Nv redefined

11 min read

CHAMPAGNE

A singular house style has always been the calling card of Champagne producers’ non-vintage bottlings, but now it is ‘multi-vintage’ blends and their changing character in successive years that’s beginning to take centre-stage

Philipponnat, Royale Réserve Brut (see wine notes, p37)

Next to Champagne’s rare treasures, the humble term non-vintage doesn’t exactly stir the passions. Defining something by what isn’t there seems a strange approach. Even the French term ‘brut sans année’ (literally, ‘brut without vintage’) sounds a little apologetic. But these are wines that are worth talking about.

Changes are afoot in the region, and it’s time to re-examine Champagne’s entry level. Non-vintage is the bread and butter of Champagne, accounting for some four-fifths of all Champagne sold, according to the most recent figures from the region’s governing body. The term refers to Champagnes made by blending wines from a base year – the most recent harvest – with reserve wines held back from previous years. The wine must spend a minimum 15 months in bottle for the second fermentation and ageing on lees, in contrast to three years for vintage wines.

CONSISTENTLY INCONSISTENT

The long-held line about non-vintage wines is that this blending process renders them consistent, year after year. In André Simon’s The History of Champagne (1962), the celebrated late author writes: ‘The non-vintage cuvées… are, and are always meant to be, as much as possible the same in type and style, whereas the vintage cuvées of the same firms vary from vintage to vintage.’ Champagne, though, has changed.

‘The idea of non-vintage is consistency in taste,’ explains Jean-Baptiste Lécaillon (pictured, p33), cellar master at Louis Roederer, adding that non-vintage was made to ‘correct poor years’ in an era when Champagne frequently struggle to ripen its grapes. ‘I think it’s a mistake… this is making Coca-Cola,’ he says.

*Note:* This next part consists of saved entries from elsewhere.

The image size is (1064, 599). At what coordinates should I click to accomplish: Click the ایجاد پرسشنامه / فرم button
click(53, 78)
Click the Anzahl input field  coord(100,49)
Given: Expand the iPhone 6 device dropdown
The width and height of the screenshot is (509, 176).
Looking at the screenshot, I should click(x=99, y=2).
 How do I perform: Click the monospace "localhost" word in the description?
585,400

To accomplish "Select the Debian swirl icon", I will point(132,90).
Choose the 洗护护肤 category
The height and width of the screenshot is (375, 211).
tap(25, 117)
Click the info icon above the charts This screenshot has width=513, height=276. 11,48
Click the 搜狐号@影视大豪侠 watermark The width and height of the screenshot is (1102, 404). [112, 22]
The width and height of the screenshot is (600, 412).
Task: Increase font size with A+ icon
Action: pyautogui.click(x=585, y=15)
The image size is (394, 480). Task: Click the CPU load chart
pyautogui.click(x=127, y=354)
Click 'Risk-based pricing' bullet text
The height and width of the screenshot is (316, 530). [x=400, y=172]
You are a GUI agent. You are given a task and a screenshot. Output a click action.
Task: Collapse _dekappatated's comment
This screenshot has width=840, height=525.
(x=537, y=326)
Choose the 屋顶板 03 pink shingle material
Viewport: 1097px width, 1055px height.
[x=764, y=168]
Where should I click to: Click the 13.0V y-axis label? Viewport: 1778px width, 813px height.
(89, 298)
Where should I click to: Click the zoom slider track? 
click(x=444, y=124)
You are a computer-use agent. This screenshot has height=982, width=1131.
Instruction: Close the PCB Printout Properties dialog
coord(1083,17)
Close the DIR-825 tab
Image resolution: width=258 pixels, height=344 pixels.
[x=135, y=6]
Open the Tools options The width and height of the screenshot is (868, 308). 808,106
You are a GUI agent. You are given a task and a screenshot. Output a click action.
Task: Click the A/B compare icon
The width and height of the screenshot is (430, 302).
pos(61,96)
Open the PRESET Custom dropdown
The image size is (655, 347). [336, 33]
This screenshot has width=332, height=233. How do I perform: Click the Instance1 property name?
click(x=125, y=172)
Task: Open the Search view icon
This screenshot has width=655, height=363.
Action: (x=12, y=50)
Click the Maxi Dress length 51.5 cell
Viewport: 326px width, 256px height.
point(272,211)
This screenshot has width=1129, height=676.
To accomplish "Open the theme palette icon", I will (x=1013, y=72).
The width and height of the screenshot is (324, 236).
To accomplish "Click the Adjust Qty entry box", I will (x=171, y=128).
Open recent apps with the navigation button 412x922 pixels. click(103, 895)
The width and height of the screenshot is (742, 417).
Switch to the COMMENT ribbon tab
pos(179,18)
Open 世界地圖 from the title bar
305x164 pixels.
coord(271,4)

Coca-Cola always tastes the same. The problem, though, is that non-vintage Champagne doesn’t; how could it, when climate change has brought even more unpredictability to the region’s wines? Faced with the extreme rain of 2021, when at Bérêche et Fils it was reported ‘June had only eight days of dry weather’, followed by 2022’s prolonged and troubling drought, how could those base vintages be remotely consistent? ‘Non-vintage is the most difficult wine to make,’ confirms Ruinart winemaker Louise Bryden (pictured, p37). ‘Every vintage is so different right now that we have to adapt our vinifications every year; it’s the trickiest part of our job.’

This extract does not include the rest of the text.